Memory Data Flow Modeling in Statistical Simulation for the Efficient Exploration of Microprocessor Design Spaces

Abstract

Microprocessor design is both complex and time consuming: exploring a huge design space for identifying the optimal design under a number of constraints is infeasible using detailed architectural simulation of entire benchmark executions. Statistical simulation is a recently introduced approach for efficiently culling the microprocessor design space. The basic idea of statistical simulation is to collect a number of important program characteristics and to generate a synthetic trace from it. Simulating this synthetic trace is extremely fast as it contains only a million instructions. This paper improves the statistical simulation methodology by proposing accurate memory data flow models. We propose 1) cache miss correlation, or measuring cache statistics conditionally dependent on the global cache hit/miss history, for modeling cache miss patterns and memory-level parallelism, 2) cache line reuse distributions for modeling accesses to outstanding cache lines, and 3) through-memory read-after-write dependency distributions for modeling load forwarding and bypassing.
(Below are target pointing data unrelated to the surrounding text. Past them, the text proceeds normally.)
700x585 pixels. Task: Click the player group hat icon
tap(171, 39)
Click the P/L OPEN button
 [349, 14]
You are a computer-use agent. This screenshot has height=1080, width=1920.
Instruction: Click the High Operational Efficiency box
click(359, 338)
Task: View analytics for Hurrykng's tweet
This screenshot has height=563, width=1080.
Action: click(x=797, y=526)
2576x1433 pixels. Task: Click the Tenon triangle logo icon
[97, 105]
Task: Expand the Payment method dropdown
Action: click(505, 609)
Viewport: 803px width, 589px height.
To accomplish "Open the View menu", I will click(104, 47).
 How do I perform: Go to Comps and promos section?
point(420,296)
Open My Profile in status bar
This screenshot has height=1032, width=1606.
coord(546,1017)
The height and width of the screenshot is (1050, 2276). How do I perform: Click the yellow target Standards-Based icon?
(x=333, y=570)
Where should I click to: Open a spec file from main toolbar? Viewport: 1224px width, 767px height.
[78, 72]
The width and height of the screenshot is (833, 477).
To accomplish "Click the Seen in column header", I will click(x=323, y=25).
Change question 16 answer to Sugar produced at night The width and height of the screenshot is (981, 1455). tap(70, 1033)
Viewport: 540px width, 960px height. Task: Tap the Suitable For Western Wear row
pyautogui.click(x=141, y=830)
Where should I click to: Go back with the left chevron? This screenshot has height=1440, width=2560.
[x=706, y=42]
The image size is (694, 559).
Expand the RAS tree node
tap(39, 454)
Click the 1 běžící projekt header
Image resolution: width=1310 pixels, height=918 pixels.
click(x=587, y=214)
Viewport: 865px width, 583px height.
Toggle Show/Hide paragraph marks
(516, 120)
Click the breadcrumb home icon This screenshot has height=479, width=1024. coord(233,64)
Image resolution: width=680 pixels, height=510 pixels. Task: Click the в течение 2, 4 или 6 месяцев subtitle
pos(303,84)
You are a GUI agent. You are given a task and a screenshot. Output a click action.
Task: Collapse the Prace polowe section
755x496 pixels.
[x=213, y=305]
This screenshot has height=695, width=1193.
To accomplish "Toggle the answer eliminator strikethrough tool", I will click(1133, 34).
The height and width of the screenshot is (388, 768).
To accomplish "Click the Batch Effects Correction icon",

Our experiments using the SPEC CPU2000 benchmarks show substantial improvements compared to current state-of-the-art statistical simulation methods. For example, for our baseline configuration, we reduce the average instructions per cycle (IPC) prediction error from 10.9 to 2.1 percent; the maximum error observed equals 5.8 percent. In addition, we show that performance trends are predicted very accurately, making statistical simulation enhanced with accurate data flow models a useful tool for efficient and accurate microprocessor design space explorations.